* **Records to use**
::::

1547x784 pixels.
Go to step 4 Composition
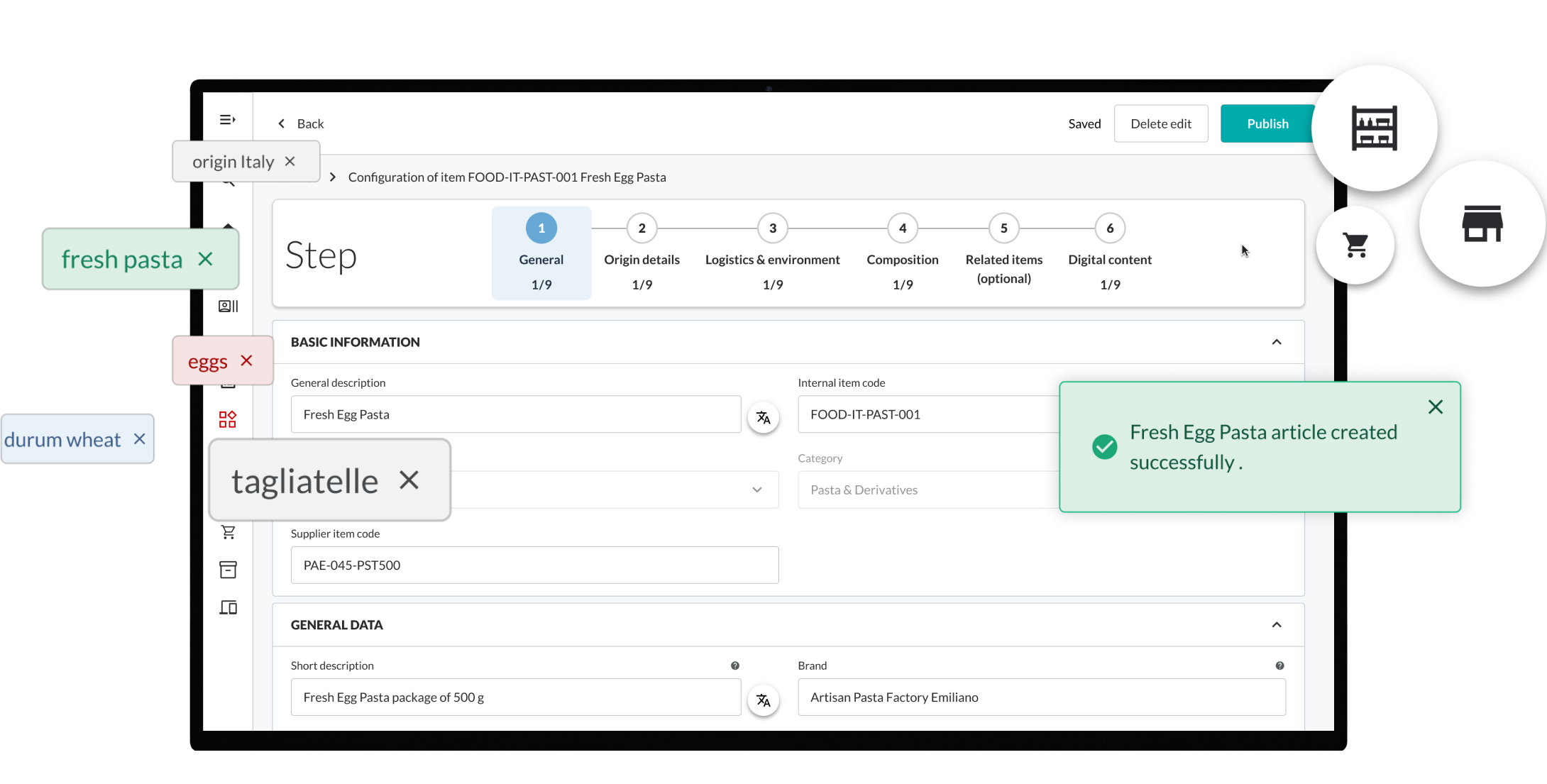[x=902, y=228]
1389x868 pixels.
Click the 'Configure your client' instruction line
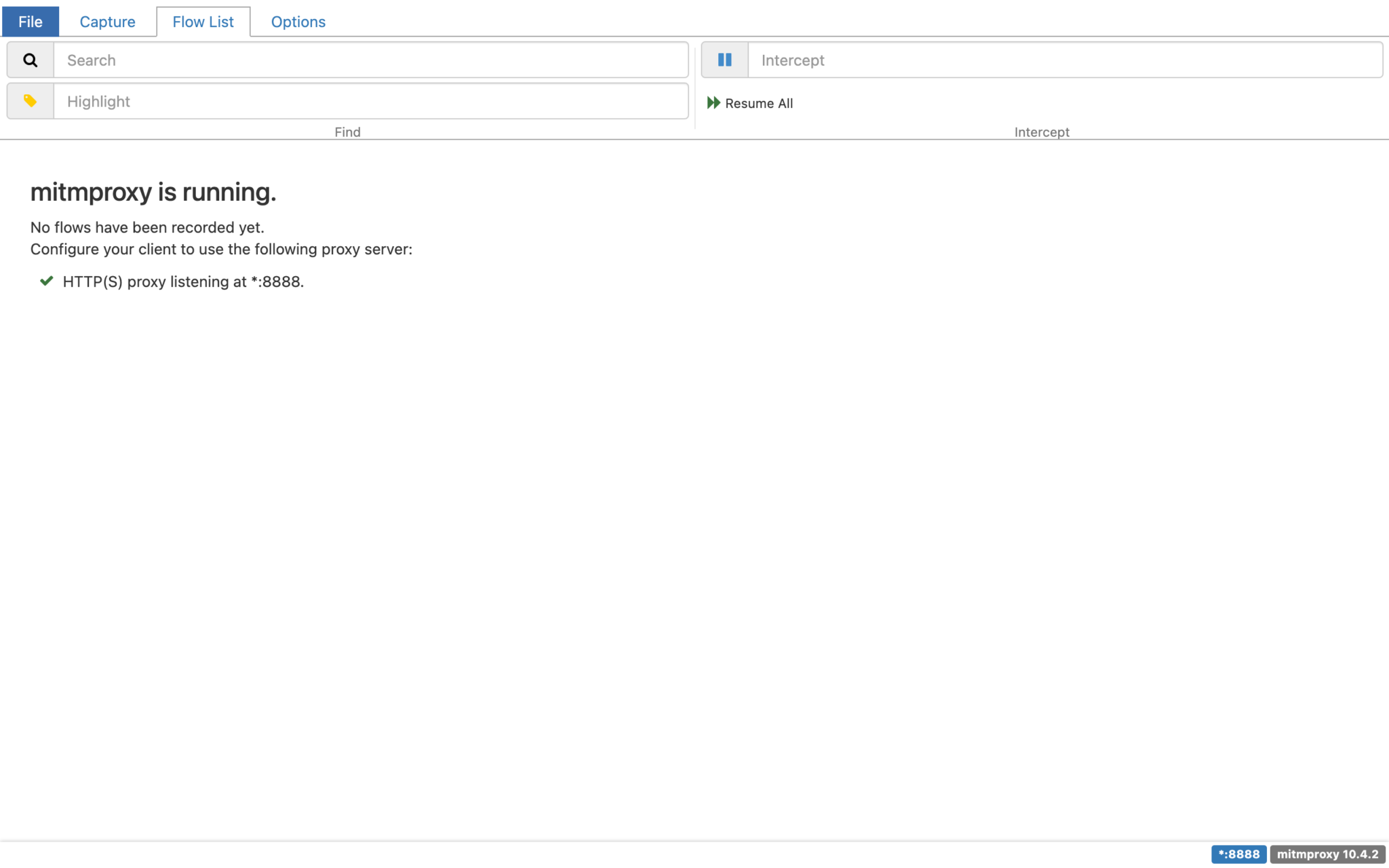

::::

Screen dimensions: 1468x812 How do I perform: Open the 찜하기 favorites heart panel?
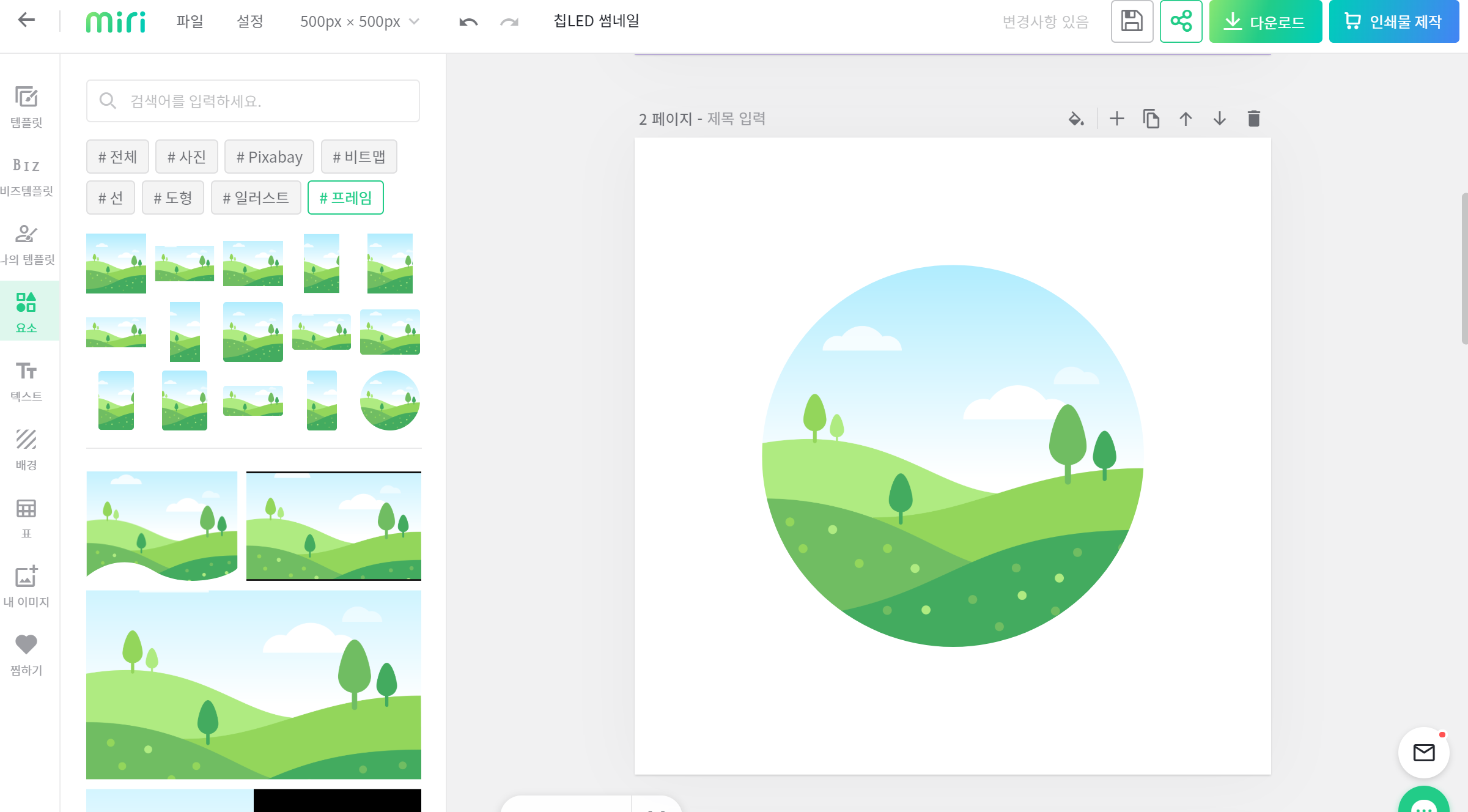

::::

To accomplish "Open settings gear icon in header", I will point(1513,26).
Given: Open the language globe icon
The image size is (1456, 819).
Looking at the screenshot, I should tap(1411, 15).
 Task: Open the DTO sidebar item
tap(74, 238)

::::

* **Assigned task**
Where does the word "icon" appear in the records? Copy every line that holds it.

* **Finished task**
To accomplish "Open settings gear icon in header", I will point(1513,26).
Given: Open the language globe icon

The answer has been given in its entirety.